Following completion of the BSA processing loop is the epilog for Cc4_. Before execution of the ret instruction, the function must restore all non-volatile XMM and general-purpose registers that it saved in the prolog. The stack frame must also be properly deleted. The _RestoreXmmRegs macro restores the non-volatile XMM registers. Note that this macro requires the order of the registers in its argument list to match the register list that was used with the _SaveXmmRegs macro. Stack frame cleanup and general-purpose register restores are handled by the _DeleteFrame macro. The order of the registers specified in this macro’s argument list must be identical to the prolog’s _CreateFrame macro. The _DeleteFrame macro also restores register RSP from RBP, which means that it’s not necessary to include an explicit add rsp,32 instruction to release the home area allocated on the stack for pow. Here’s the output for example Ch05_12.

Results for Cc4

height: 150.0 cm

weight: 50.0 kg

BSA (C++): 1.432500 1.460836 1.443376 (sq. m)

BSA (X86-64): 1.432500 1.460836 1.443376 (sq. m)

height: 160.0 cm

weight: 60.0 kg

BSA (C++): 1.622063 1.648868 1.632993 (sq. m)

BSA (X86-64): 1.622063 1.648868 1.632993 (sq. m)

height: 170.0 cm

weight: 70.0 kg

BSA (C++): 1.809708 1.831289 1.818119 (sq. m)

BSA (X86-64): 1.809708 1.831289 1.818119 (sq. m)

height: 180.0 cm

weight: 80.0 kg

BSA (C++): 1.996421 2.009483 2.000000 (sq. m)

BSA (X86-64): 1.996421 2.009483 2.000000 (sq. m)

height: 190.0 cm

weight: 90.0 kg

BSA (C++): 2.182809 2.184365 2.179449 (sq. m)

BSA (X86-64): 2.182809 2.184365 2.179449 (sq. m)

height: 200.0 cm

weight: 100.0 kg

BSA (C++): 2.369262 2.356574 2.357023 (sq. m)

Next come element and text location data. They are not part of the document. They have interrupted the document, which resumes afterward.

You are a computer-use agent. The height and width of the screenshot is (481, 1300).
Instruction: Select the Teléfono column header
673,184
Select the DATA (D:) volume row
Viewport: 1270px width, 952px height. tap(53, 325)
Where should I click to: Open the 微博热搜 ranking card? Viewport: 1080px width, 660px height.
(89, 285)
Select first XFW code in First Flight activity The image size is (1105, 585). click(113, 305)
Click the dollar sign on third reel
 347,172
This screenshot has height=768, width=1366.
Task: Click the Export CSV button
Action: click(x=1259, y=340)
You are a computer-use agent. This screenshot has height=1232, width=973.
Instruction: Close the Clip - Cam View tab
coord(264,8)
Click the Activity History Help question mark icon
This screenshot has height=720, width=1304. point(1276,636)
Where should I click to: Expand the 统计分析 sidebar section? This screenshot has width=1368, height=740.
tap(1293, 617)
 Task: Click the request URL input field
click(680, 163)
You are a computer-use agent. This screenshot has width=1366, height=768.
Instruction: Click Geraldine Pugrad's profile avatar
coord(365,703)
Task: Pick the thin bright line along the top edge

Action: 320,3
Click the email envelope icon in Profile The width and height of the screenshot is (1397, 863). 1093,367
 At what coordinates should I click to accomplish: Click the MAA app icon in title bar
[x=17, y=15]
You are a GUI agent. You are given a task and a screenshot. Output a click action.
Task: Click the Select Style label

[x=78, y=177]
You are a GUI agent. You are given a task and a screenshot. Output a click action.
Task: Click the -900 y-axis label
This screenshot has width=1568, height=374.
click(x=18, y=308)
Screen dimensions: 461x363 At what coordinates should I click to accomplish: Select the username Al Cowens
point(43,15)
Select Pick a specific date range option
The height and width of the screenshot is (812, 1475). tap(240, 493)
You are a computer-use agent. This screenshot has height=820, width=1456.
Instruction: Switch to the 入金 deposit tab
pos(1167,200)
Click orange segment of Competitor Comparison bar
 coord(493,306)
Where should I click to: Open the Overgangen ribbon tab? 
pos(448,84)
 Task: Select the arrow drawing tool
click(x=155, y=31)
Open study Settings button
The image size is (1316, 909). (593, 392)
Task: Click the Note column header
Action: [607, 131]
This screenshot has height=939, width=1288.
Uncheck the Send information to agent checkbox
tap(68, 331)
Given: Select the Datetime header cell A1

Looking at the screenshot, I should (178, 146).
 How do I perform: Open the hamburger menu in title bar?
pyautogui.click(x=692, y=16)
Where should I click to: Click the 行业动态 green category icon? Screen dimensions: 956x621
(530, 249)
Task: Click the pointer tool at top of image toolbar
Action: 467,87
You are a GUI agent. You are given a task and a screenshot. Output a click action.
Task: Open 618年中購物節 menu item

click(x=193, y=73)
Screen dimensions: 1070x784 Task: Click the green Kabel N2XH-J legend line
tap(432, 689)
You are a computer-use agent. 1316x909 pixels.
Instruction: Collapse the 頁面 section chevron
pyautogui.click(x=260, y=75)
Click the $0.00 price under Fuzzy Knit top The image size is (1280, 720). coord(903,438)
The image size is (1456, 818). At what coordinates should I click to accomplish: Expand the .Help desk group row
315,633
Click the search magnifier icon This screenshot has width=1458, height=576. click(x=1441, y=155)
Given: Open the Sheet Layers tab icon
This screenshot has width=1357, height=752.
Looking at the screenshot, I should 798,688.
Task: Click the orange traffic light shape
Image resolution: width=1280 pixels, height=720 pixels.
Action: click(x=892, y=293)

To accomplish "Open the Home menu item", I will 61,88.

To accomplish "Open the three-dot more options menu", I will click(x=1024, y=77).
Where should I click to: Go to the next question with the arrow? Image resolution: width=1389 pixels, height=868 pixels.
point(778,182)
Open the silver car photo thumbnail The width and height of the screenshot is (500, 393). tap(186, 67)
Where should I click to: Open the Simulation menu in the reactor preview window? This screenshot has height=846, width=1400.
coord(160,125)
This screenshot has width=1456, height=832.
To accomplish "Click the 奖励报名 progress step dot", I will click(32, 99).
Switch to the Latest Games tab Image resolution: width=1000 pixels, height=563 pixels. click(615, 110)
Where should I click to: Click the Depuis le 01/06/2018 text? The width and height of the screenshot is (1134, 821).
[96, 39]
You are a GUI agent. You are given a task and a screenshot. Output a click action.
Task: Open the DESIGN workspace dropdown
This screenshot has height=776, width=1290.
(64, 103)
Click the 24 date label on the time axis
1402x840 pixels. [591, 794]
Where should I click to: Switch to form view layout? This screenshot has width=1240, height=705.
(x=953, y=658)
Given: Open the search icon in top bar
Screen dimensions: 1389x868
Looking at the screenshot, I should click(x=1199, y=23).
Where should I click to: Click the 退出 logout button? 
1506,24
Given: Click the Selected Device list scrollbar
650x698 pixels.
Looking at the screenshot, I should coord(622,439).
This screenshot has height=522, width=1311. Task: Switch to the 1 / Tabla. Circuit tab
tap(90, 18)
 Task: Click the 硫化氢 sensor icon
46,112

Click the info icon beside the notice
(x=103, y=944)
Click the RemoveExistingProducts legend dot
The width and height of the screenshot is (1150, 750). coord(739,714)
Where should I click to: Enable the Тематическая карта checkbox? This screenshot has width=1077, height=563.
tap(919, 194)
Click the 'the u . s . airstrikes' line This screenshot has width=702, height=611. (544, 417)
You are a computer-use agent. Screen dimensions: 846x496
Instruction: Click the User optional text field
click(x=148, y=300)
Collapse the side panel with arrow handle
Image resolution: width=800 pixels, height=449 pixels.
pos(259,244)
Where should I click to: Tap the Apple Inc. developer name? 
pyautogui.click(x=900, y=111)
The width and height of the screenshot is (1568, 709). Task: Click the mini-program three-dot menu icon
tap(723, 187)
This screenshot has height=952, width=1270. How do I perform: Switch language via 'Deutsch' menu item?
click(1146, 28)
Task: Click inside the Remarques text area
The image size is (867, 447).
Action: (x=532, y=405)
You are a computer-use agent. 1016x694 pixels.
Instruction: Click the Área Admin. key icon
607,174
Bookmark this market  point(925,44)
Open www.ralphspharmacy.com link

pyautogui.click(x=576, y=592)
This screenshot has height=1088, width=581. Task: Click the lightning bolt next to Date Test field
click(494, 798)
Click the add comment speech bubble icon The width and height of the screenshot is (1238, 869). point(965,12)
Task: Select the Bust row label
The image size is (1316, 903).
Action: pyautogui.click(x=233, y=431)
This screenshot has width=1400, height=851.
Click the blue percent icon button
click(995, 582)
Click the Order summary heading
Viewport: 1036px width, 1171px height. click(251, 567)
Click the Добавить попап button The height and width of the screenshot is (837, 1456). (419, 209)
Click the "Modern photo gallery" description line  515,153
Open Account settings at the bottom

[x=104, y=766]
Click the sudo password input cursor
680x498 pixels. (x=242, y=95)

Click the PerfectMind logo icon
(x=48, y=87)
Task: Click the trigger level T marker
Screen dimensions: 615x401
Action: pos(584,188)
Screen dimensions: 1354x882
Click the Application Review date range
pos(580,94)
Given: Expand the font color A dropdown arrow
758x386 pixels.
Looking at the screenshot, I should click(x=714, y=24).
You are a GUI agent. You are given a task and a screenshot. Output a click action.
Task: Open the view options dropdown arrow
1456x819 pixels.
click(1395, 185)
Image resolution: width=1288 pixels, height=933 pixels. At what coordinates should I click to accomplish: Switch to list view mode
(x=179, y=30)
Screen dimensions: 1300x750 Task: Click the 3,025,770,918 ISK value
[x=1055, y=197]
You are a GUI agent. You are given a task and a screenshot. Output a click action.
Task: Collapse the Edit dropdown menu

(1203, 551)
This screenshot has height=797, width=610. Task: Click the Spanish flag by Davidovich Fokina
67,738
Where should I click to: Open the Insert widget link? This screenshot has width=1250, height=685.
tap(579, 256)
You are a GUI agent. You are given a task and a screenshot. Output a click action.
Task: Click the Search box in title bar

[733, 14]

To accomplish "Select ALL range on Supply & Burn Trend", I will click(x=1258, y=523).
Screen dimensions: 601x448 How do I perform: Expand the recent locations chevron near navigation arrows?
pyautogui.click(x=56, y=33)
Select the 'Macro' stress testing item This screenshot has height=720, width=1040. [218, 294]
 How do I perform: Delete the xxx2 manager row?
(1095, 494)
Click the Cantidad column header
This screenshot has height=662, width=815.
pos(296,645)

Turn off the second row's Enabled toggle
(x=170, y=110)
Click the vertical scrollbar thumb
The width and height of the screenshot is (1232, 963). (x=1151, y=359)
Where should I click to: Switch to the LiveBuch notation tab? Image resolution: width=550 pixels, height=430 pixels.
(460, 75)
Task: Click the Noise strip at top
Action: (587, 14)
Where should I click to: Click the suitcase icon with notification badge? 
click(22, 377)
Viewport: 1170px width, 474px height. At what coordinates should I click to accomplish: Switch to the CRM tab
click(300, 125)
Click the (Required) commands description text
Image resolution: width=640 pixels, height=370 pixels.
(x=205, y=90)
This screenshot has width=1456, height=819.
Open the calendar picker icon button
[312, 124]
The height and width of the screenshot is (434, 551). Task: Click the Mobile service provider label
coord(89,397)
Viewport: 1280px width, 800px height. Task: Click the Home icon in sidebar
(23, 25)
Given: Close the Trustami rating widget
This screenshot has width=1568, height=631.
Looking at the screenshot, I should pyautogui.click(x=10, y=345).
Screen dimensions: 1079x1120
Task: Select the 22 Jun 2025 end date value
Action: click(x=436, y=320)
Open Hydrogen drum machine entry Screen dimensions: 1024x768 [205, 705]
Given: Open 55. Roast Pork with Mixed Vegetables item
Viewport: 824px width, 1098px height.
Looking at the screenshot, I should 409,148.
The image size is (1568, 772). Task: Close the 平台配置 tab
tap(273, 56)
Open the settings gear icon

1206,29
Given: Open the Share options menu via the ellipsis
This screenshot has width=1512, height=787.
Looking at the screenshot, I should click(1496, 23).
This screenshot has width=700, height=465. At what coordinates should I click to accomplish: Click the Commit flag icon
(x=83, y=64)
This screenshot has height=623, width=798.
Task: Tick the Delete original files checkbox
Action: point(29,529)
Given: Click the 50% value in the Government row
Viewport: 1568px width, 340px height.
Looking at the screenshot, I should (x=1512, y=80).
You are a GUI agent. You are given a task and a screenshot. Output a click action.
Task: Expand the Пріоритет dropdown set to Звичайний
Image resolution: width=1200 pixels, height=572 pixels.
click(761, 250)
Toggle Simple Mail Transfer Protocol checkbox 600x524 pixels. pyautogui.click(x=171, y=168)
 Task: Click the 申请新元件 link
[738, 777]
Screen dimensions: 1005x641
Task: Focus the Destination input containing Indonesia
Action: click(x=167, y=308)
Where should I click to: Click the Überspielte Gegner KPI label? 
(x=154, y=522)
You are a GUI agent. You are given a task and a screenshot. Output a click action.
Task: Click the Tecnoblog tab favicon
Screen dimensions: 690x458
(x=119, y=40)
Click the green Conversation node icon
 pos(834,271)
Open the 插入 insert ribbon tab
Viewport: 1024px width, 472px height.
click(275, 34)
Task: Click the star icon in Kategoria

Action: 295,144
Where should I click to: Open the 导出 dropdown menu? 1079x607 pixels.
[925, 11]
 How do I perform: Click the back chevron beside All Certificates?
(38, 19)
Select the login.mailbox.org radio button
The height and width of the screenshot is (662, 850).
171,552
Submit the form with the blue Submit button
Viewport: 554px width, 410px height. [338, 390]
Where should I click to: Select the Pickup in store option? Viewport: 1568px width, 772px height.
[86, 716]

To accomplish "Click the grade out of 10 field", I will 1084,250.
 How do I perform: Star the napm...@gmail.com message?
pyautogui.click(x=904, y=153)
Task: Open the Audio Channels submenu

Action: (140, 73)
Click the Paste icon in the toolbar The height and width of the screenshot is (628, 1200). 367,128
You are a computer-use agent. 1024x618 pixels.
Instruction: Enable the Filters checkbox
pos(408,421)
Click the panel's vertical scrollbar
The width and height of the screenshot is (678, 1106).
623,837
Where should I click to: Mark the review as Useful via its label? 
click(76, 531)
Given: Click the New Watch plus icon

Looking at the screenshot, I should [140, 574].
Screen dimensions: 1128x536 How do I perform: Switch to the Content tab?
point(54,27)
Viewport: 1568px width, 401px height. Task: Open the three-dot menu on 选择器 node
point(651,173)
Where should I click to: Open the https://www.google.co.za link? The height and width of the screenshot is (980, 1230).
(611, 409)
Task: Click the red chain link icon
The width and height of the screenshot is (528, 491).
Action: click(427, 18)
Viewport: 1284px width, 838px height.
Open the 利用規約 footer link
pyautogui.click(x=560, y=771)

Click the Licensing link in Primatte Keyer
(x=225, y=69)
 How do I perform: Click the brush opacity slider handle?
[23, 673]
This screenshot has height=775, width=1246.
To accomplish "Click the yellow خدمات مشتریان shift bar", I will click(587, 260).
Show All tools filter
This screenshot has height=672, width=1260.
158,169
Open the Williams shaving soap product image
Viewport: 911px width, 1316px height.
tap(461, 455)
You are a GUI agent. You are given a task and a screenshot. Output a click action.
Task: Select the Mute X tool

BSA (X86-64): 2.369262 2.356574 2.357023 (sq. m)

Summary

Here are the key learning points for Chapter 5:

The vadds[d|s], vsubs[d|s], vmuls[d|s], vdivs[d|s], and vsqrts[d|s] instructions perform basic double-precision and single-precision floating-point arithmetic.
The vmovs[d|s] instructions copy a scalar floating-point value from one XMM register to another; they are also used to load/store scalar floating-point values from/to memory.
The vcoms[d|s] instructions compare two scalar floating-point values and set the status flags in RFLAGS to signify the result.
The vcmps[d|s] instructions compare two scalar floating-point values using a compare predicate. If the compare predicate is true, the destination operand is set to all ones; otherwise, it is set to all zeros.
The vcvts[d|s]2si instructions convert a scalar floating-point value to a signed integer value; the vcvtsi2s[d|s] instructions perform the opposite conversion.
The vcvtsd2ss instruction converts a scalar double-precision floating-point value to single-precision; the vcvtss2sd instruction performs the opposite conversion.
The vldmxcsr instruction loads a value into the MXCSR register; the vstmxcsr instruction saves the current contents of the MXCSR register.
Leaf functions can be used for simple processing tasks and do not require a prolog or epilog. A non-leaf function must use a prolog and epilog to save and restore non-volatile registers, initialize a stack frame pointer, allocate local storage space on the stack, or call other functions.